O autor destaca que, ao longo da história brasileira, desde a Era Vargas até os dias atuais, houve uma tendência de culpar inimigos externos pelos problemas internos, desviando o foco das reformas estruturais necessárias. Essa retórica populista, presente em diversos governos, tem dificultado a implementação de políticas econômicas sustentáveis.

Giambiagi enfatiza a importância de um debate público baseado em fatos e na busca por soluções de longo prazo, independentemente de alinhamentos ideológicos.
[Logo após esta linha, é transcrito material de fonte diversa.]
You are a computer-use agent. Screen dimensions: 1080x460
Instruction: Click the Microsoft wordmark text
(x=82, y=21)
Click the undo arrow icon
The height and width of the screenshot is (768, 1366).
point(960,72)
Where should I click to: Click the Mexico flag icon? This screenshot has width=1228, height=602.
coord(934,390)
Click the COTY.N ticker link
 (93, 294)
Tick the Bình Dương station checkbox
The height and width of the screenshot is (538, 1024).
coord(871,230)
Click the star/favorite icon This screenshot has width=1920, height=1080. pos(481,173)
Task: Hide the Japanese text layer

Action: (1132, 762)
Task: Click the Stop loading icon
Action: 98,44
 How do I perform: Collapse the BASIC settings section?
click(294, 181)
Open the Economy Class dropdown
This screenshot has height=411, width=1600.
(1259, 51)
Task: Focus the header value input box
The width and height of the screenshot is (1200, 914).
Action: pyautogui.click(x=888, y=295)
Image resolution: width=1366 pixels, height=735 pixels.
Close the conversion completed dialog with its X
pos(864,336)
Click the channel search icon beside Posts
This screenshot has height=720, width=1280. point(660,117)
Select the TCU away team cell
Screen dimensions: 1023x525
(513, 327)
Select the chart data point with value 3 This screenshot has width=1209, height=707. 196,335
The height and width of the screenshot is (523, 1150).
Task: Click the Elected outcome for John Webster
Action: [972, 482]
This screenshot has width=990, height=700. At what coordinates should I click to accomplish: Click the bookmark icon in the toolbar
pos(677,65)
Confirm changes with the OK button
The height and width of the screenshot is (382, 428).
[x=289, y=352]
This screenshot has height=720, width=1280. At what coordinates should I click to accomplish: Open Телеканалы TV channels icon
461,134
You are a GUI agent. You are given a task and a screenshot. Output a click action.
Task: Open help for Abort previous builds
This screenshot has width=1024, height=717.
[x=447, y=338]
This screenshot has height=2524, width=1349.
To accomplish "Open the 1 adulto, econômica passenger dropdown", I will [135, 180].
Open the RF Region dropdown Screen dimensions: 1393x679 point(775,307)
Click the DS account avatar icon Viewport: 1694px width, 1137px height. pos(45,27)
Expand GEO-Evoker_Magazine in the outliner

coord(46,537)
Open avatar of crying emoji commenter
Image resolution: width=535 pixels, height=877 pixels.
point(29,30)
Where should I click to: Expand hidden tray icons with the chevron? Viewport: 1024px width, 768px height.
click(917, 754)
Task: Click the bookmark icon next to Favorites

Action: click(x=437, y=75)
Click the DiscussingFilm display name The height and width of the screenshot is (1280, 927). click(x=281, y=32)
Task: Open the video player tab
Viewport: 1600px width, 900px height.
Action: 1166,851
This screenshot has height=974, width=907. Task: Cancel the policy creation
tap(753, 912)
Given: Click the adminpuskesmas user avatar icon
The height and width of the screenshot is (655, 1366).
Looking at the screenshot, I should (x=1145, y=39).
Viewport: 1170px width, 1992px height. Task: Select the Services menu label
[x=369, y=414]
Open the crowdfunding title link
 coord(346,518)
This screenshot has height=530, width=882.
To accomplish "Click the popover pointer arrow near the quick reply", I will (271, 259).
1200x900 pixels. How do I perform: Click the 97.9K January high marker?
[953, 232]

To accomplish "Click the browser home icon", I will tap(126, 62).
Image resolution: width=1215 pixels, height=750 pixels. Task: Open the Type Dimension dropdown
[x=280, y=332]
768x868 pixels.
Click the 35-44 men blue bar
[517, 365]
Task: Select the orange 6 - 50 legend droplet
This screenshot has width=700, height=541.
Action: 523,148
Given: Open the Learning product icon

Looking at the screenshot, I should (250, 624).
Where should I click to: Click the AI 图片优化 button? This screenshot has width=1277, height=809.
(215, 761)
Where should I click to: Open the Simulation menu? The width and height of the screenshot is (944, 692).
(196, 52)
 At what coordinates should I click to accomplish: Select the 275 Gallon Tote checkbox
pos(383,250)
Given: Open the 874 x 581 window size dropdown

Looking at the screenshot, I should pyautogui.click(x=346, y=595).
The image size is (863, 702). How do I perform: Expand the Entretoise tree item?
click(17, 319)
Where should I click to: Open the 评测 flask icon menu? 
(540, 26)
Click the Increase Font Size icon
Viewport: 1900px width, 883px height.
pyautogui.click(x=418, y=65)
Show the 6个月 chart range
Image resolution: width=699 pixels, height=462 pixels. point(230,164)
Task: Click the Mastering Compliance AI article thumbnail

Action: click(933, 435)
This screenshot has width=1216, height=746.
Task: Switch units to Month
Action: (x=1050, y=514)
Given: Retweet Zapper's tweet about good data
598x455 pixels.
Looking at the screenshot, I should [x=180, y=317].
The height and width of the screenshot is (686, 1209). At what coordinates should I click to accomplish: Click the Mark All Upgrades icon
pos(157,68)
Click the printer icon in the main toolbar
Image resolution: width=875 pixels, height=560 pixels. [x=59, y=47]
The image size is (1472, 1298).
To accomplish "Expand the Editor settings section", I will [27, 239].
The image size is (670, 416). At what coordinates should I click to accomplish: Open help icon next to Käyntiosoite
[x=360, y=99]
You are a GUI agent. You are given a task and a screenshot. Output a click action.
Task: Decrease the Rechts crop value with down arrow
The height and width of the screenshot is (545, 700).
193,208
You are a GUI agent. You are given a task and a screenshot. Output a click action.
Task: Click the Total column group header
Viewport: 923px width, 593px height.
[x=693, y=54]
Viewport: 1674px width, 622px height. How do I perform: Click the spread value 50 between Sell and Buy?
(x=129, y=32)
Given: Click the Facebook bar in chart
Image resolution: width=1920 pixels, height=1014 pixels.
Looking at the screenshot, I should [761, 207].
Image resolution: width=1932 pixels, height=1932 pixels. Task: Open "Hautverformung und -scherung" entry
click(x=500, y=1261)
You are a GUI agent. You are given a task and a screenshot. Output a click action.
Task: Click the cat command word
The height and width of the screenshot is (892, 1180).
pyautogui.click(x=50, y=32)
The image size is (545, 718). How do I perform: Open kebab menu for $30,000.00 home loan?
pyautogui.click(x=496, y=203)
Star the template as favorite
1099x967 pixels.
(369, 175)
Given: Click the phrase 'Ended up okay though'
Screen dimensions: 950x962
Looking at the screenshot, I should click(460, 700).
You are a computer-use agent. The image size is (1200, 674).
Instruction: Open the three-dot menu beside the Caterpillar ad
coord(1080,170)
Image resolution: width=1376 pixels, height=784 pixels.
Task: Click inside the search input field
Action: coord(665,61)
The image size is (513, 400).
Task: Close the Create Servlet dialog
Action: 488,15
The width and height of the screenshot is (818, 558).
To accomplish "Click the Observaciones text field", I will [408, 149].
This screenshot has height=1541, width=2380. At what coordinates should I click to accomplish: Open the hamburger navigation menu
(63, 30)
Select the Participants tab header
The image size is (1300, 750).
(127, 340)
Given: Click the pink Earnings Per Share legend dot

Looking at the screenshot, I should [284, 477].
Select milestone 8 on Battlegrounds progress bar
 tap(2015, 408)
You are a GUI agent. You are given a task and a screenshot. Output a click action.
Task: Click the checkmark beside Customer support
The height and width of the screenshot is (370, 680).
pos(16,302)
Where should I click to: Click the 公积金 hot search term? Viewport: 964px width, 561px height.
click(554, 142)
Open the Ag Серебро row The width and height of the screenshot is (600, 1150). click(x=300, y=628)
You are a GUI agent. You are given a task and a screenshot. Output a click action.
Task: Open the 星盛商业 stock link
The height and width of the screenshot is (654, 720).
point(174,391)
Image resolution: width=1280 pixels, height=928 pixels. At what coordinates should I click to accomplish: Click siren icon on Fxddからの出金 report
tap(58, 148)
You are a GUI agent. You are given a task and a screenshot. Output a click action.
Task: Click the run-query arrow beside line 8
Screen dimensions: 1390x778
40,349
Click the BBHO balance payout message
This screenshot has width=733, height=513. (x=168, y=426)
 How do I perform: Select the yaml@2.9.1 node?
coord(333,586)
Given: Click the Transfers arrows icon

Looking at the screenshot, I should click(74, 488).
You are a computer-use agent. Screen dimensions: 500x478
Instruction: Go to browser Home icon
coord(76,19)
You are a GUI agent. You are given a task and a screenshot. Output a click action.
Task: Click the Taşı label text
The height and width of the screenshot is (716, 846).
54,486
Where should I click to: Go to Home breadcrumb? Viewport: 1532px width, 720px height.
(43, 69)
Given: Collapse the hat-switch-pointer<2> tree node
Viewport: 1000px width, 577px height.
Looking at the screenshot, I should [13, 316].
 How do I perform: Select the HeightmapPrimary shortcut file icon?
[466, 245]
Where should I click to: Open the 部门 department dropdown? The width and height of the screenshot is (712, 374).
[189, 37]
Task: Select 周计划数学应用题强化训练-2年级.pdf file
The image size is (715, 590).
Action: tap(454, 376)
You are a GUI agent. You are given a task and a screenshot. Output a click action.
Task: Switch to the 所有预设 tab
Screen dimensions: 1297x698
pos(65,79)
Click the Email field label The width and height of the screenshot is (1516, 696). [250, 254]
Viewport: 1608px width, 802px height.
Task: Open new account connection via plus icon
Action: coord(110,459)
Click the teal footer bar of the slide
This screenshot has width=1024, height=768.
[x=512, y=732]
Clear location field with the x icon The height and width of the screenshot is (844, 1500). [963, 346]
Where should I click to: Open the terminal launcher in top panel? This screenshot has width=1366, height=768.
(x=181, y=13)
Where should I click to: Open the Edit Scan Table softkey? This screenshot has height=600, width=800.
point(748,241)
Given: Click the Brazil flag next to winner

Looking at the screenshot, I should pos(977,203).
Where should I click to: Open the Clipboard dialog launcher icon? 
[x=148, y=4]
Ele alerta que, sem esse compromisso, o Brasil corre o risco de repetir os erros do passado, comprometendo tanto a estabilidade econômica quanto a qualidade da democracia.

Em resumo, o capítulo “Fracasso da Ortodoxia” serve como um chamado à superação das divisões ideológicas estéreis em favor de um diálogo construtivo e fundamentado, essencial para o progresso econômico e o fortalecimento das instituições democráticas no Brasil.

Produtividade: a palavra esquecida

“A grande ausente”, do debate nacional foi e é prioridade para países bem-sucedidos na construção de suas democracias. Falo da produtividade. A respeito desse assunto o autor mostra que, enquanto o Congresso se ocupa de pautas que muitas vezes tratam apenas dos sintomas da estagnação econômica, a causa principal segue ignorada. O país não cresce porque trabalha mal, com baixa eficiência, pouca inovação e uma lógica que premia o improviso, não o mérito.

Dois exemplos ajudam Giambiagi a ilustrar esse ponto. O primeiro é uma anedota clássica atribuída a Milton Friedman. Durante uma visita à China, o economista se deparou com dezenas de trabalhadores escavando manualmente o terreno de uma usina hidrelétrica. Ao perguntar por que não usavam máquinas, ouviu que isso eliminaria empregos. Friedman respondeu com ironia: “Se o objetivo é gerar empregos, então deem colheres a eles”. A frase pode soar provocativa, mas toca num ponto crucial: trabalho improdutivo não é sinônimo de desenvolvimento.

Outro exemplo citado no livro vem do ex-ministro Mario Henrique Simonsen. Em tom crítico, ele perguntou: “O que seria da humanidade se os governos do século XIX tivessem protegido os fabricantes de velas contra a concorrência da luz elétrica?” A provocação revela a armadilha do protecionismo mal direcionado: quando o Estado protege ineficiências, ele freia o avanço da tecnologia e da competitividade.

A comparação com a Coreia do Sul é inevitável. Nos anos 1960, Brasil e Coreia tinham níveis de renda parecidos. Hoje, a Coreia está à frente em praticamente todos os indicadores de inovação, educação e produtividade. A diferença? Enquanto os coreanos apostaram em produtividade como motor de crescimento, o Brasil se acomodou em modelos que distribuem renda sem criar riqueza.

No fundo, o que Giambiagi mostra é que o Brasil vive um paradoxo: discute-se crescimento, mas evita-se falar daquilo que realmente o impulsiona. E aqui entra a “vingança de Tocqueville” mencionada no título da obra: quando a política se desconecta da eficiência e da responsabilidade, a democracia paga o preço. A conta vem em forma de estagnação, desemprego e frustração social.

A grande lição do capítulo é clara: sem produtividade, não há futuro. E sem coragem para enfrentá-la como tema central, o Brasil continuará a repetir velhos erros — com consequências cada vez mais custosas.

Salatiel Soares Correia é engenheiro, administrador de empresas, mestre em energia pela Unicamp. Sócio titular do Instituto Histórico e Geográfico de Goiás. É autor de nove livros relacionados aos temas energia, política, economia e desenvolvimento regional. É colaborador do Jornal Opção.